During the first few weeks of treatment, 3 of 40 patients (7.5%) experienced low to moderate rise in body temperature, typically occurring 24 to 48 hours after the GcMAF injection and lasting less than 24 hours. Parents were instructed to use ibuprofen only if the temperature exceeded 102°F (approximately 39°C), and two were treated during the first few weeks.

By the second month, no patients experienced significant febrile events. Interestingly, during the first 3 weeks, 6 of 40 patients (15%) were observed to have rashes compatible with viral exanthemas (generally on the trunk and in fine papules more commonly than maculae). Petechiae were not observed. These rashes could represent the manifestation of latent or persistent viral infections interacting with activated macrophages.


Since this is an open-label, non-controlled, retrospective analysis, caution must be employed when ascribing cause and effect to any treatment outcome. However, the response to GcMAF was robust with regard to Nagalase reduction, as well as symptomatic improvements as shown by the iCGI. Despite the short observational time period, the result that 67.5% of the group responded in the 3 to 5 CGI-I range was unexpectedly substantial (Tables 2 and 3).

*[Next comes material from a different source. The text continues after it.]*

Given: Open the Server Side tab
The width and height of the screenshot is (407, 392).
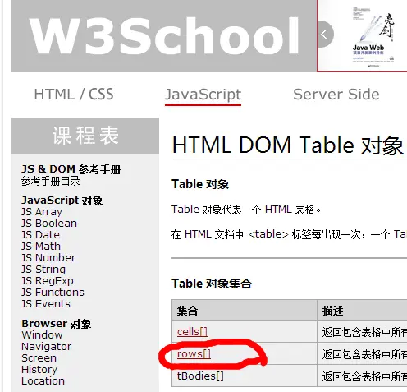Looking at the screenshot, I should click(x=336, y=95).
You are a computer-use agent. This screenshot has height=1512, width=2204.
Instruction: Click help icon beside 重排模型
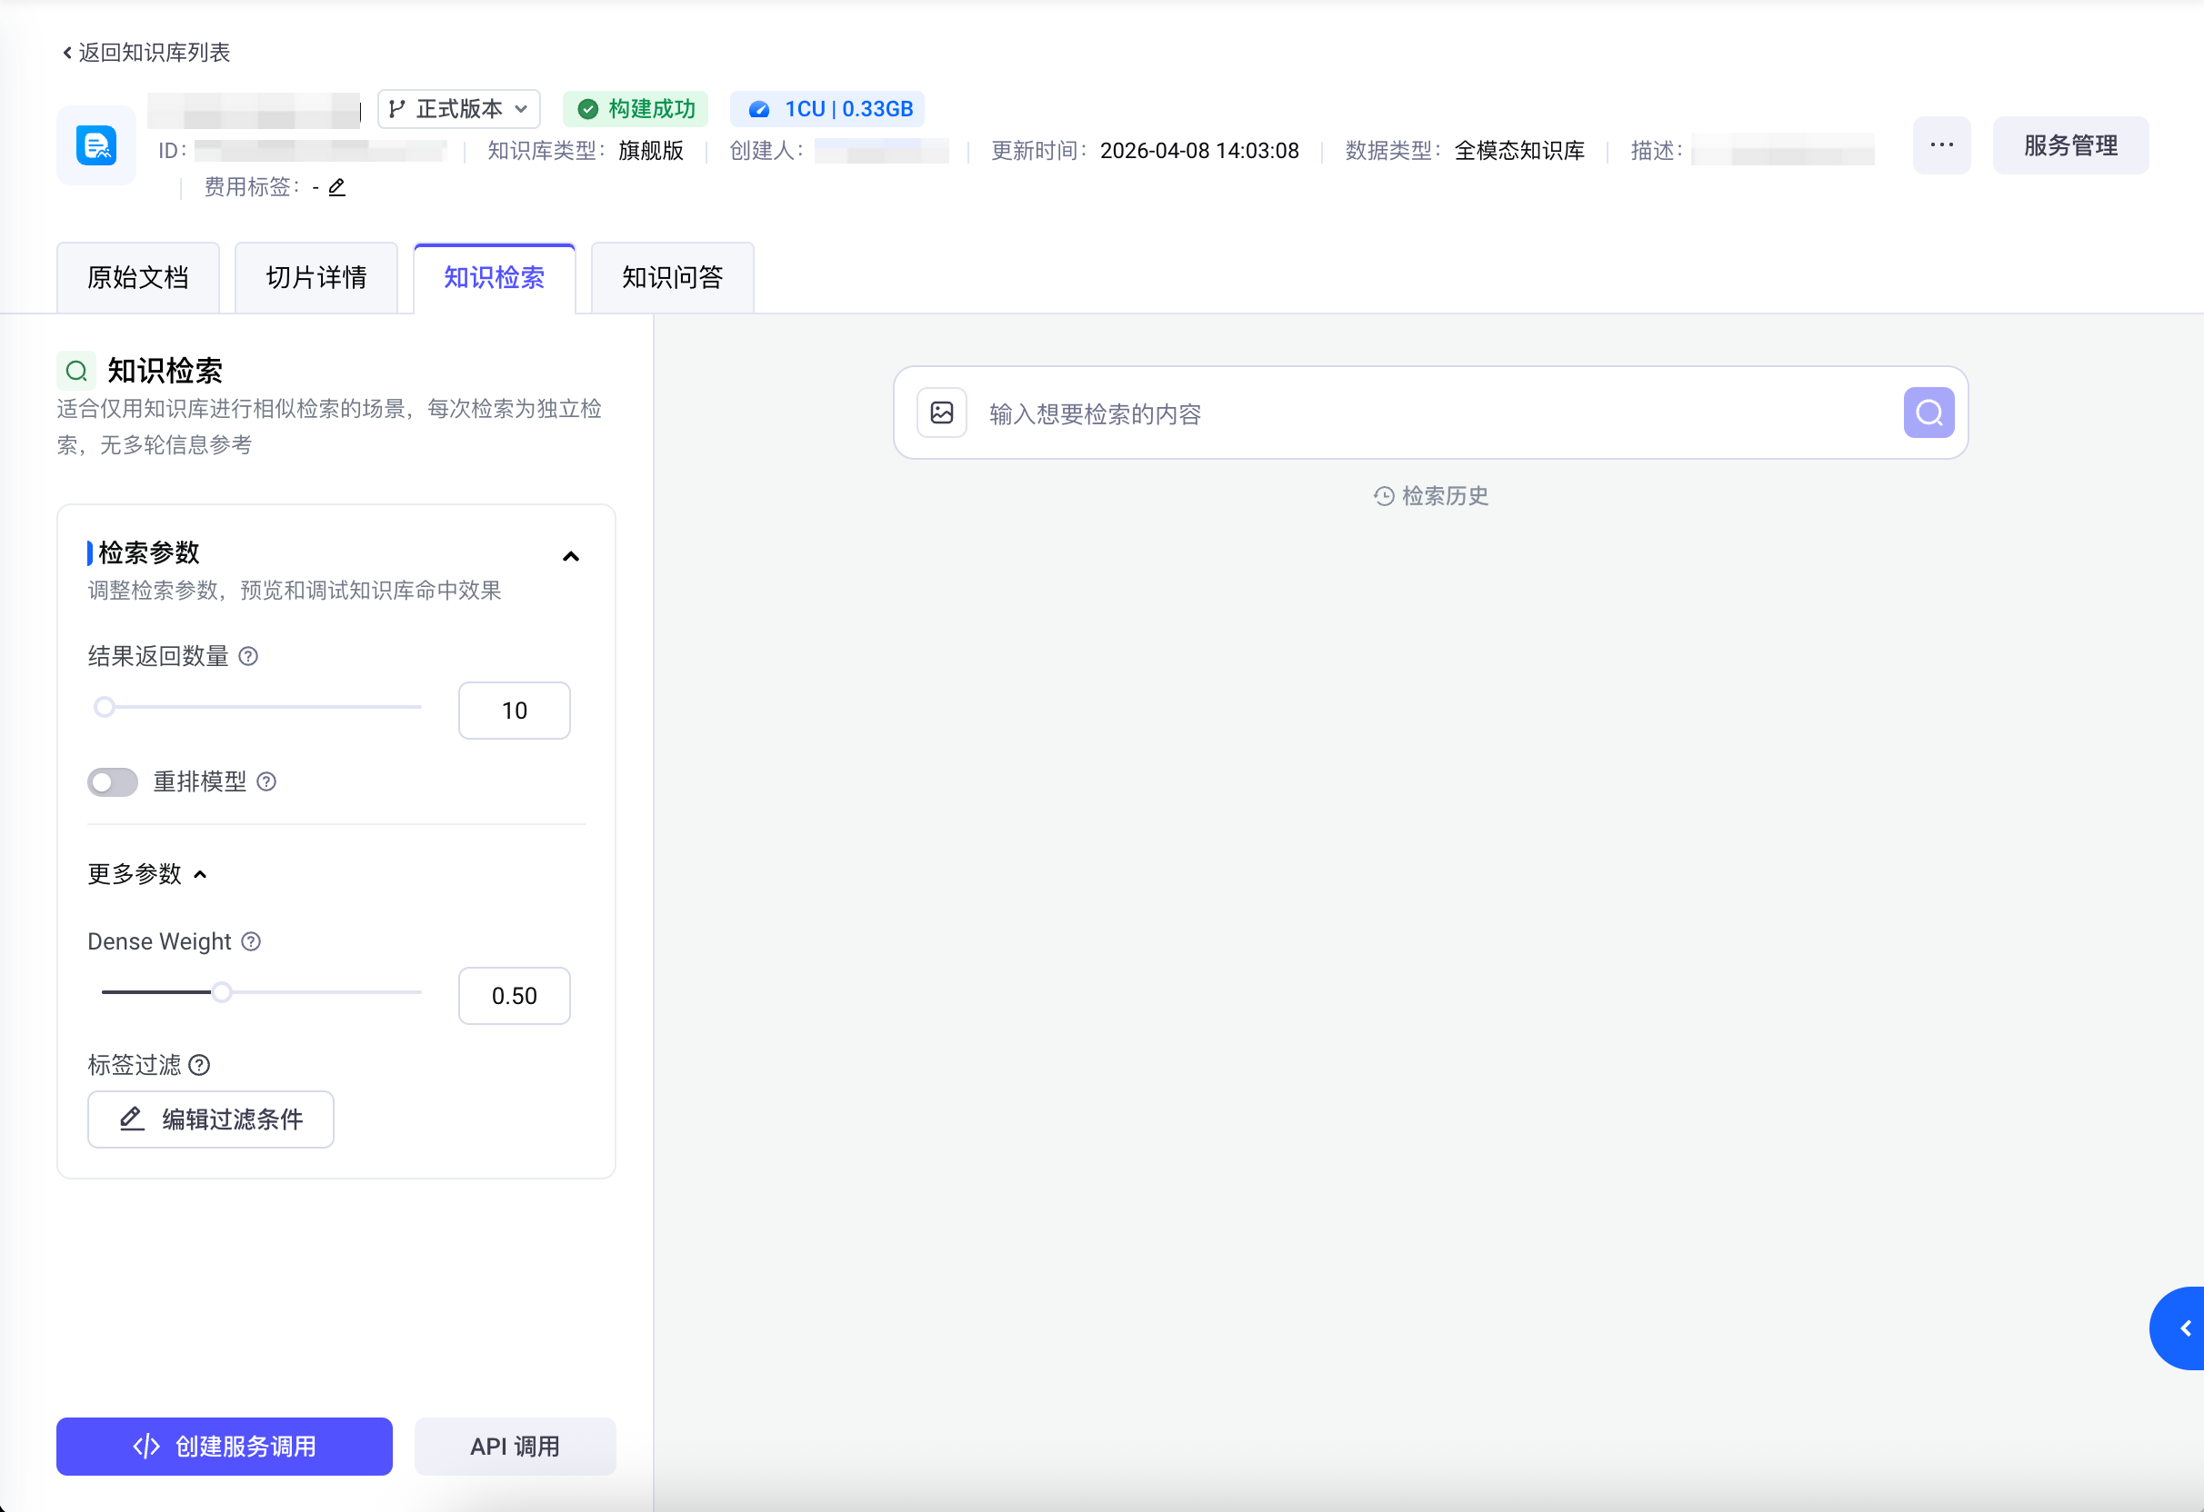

In this small population, it does not appear that an obvious association exists between the iCGI response and the change in the Nagalase activity (Table 3). Further statistical analysis was therefore not deemed appropriate.


The changes in Nagalase activity in response to GcMAF treatment in this ASD population reflected similar robust responses observed using GcMAF in the treatment of HIV infection and cancer. However, autism represents a developmental disorder with substantial delays in core domains of cognitive activity (language, socialization, and behavior) and is generally felt to be a life-long condition. Therefore, these initial observations give support to the notion that autism per se may be the consequence of treatable underlying pathophysiology. Given that ASD are now affecting more than 1% of US children, the observed response to GcMAF warrants urgent and further prospective evaluation.

Although Nagalase is a non-specific marker believed to be derived from viral hemagglutinin, it may be useful as a biomarker of therapeutic significance in ASD, and as such also warrants further investigation. Regardless of any immediate clinical improvement, the reduction of Nagalase to more desirable levels is of potential benefit to these patients, since Nagalase is known to impair immune defenses.